[Records for pointing to text and elements]
# # # # # # #
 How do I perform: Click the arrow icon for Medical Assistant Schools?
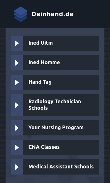17,167
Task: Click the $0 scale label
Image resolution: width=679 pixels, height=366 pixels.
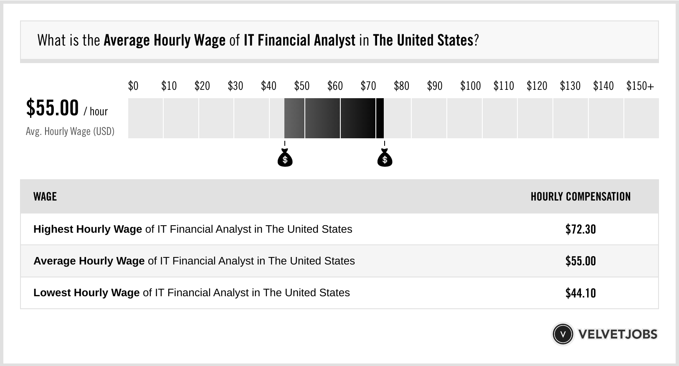Action: [x=133, y=86]
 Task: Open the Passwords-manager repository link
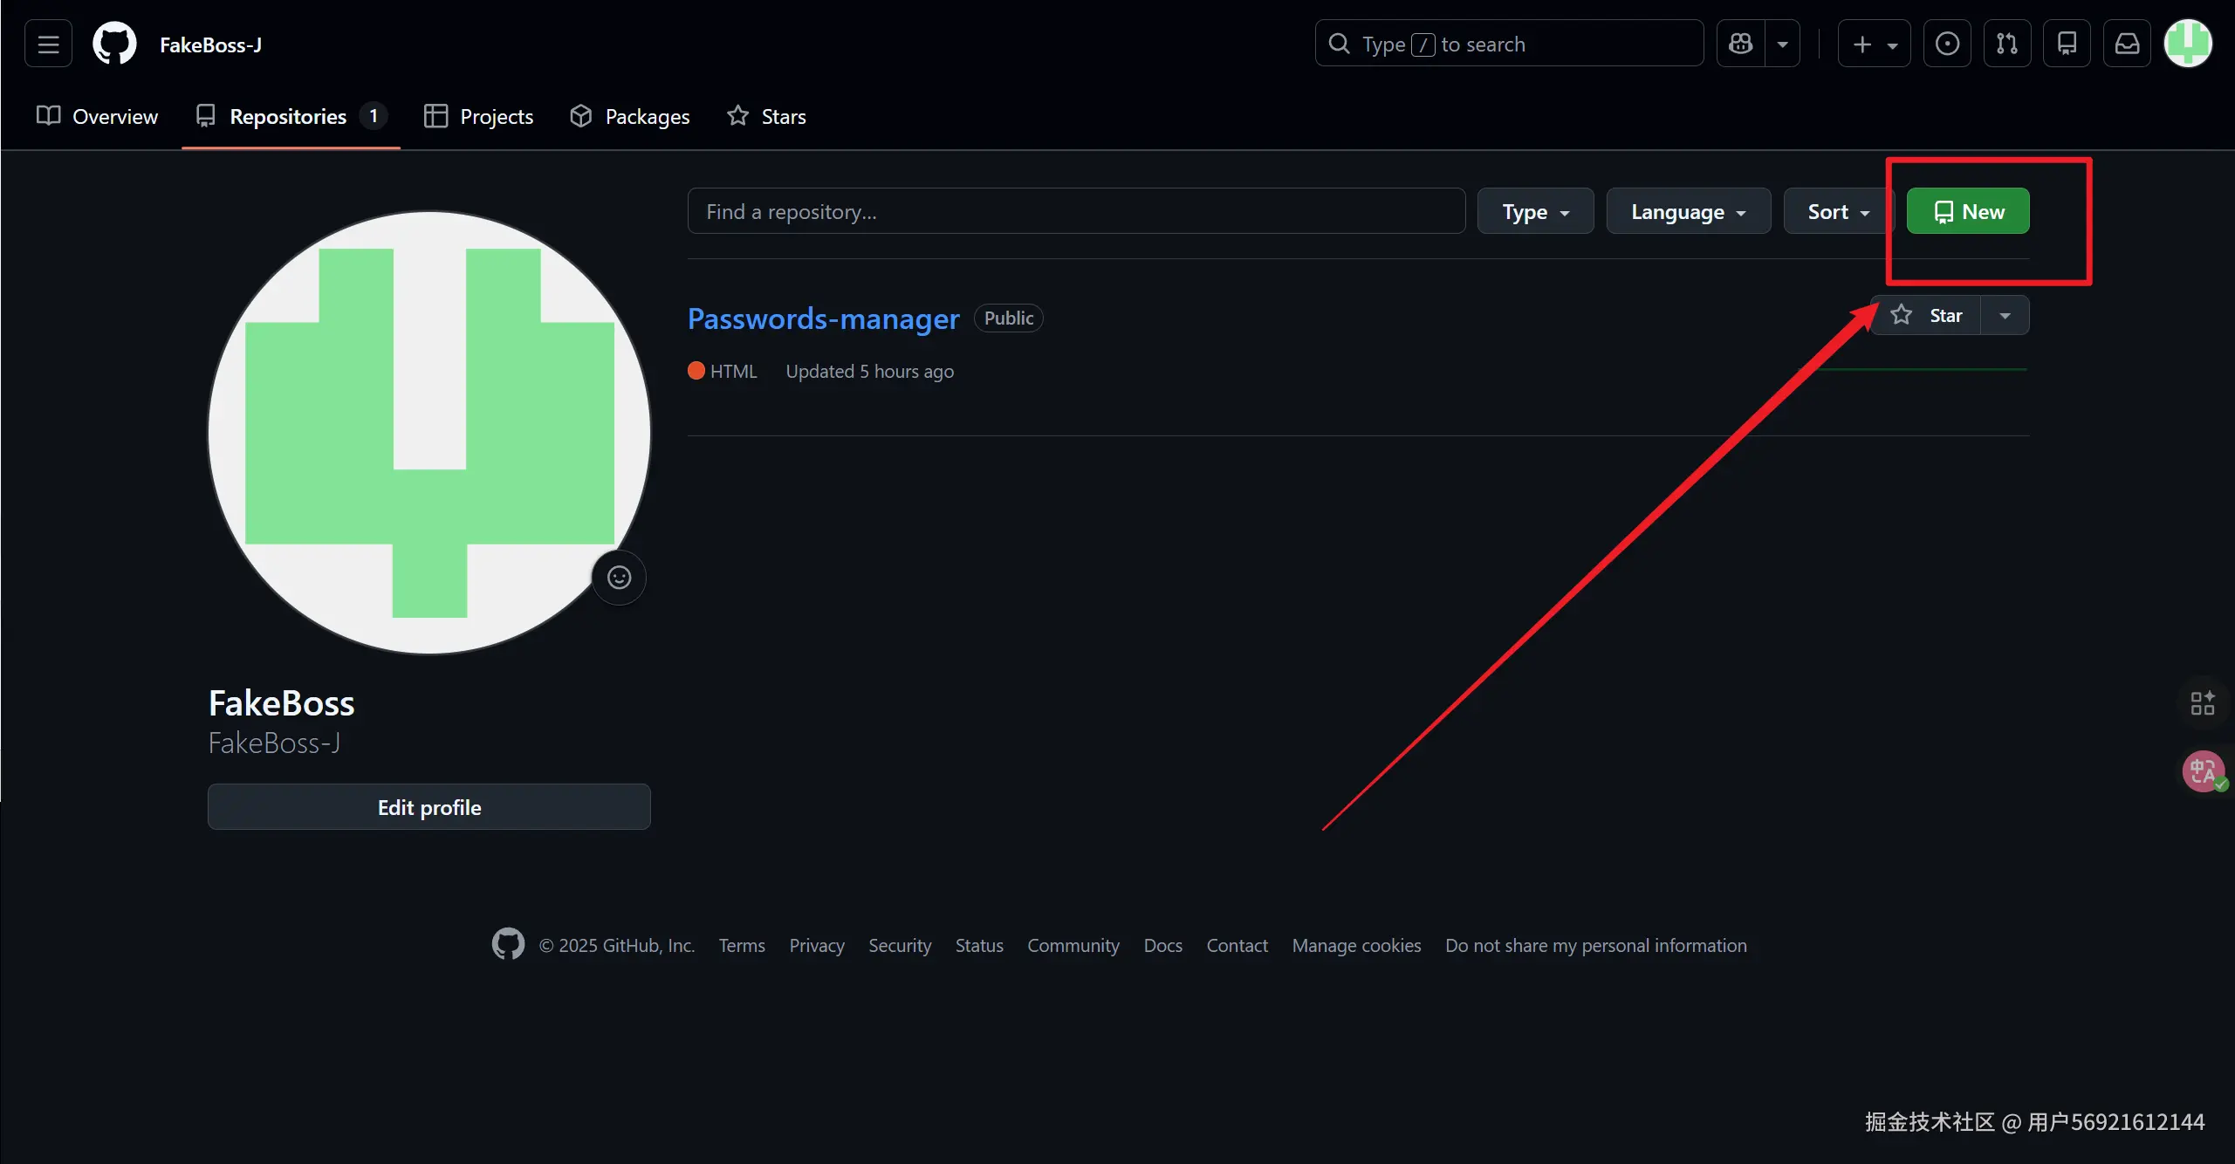click(x=823, y=318)
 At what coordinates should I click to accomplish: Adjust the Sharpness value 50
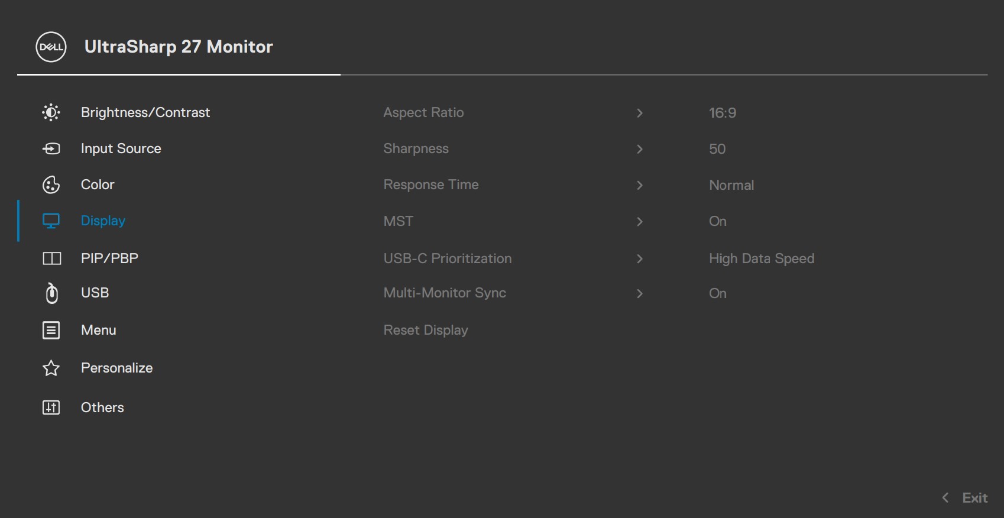(x=717, y=149)
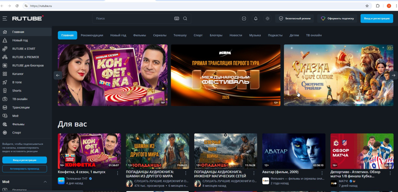Click the virtual keyboard icon in search bar
The image size is (398, 192).
177,19
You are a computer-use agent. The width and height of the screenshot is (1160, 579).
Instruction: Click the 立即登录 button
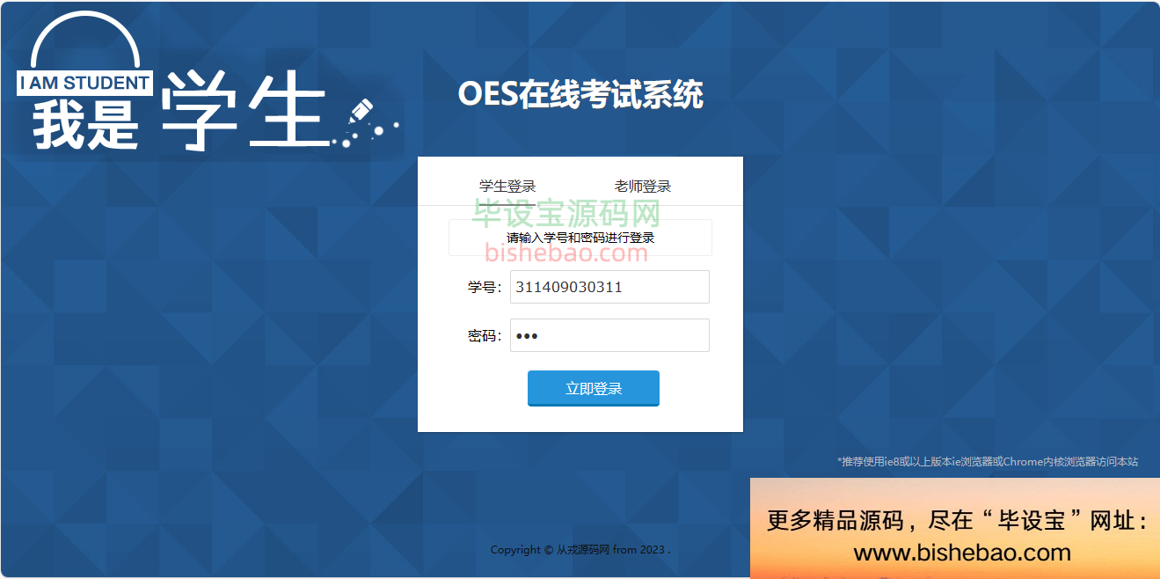(x=594, y=389)
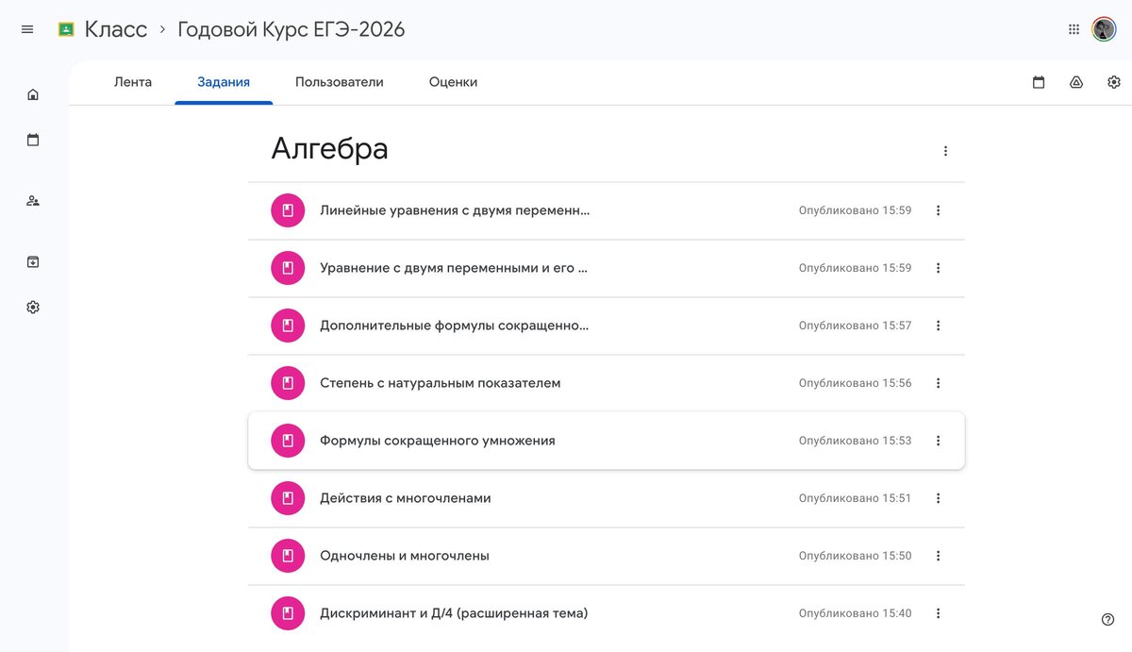This screenshot has height=652, width=1132.
Task: Switch to the Лента tab
Action: click(x=133, y=82)
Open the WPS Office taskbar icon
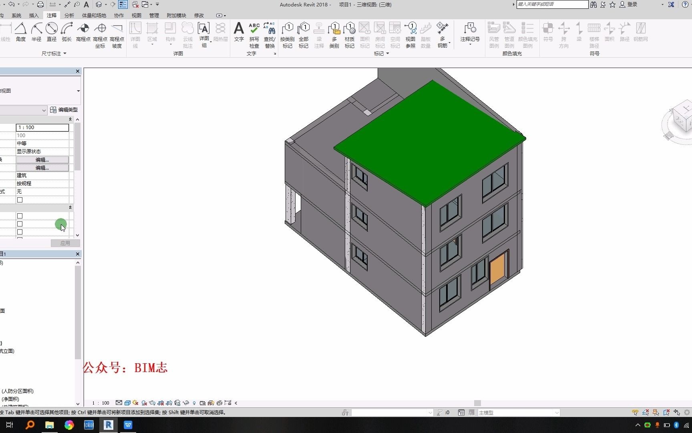The height and width of the screenshot is (433, 692). point(128,425)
# # # # # # #
▶ [GOAL] Collect every line of the records that contains the word "Open", and copy each of those lines in full.

▶ [RESPONSE TO THIS EXERCISE]
 Task: Open the Passwords-manager repository link
Open the WPS Office taskbar icon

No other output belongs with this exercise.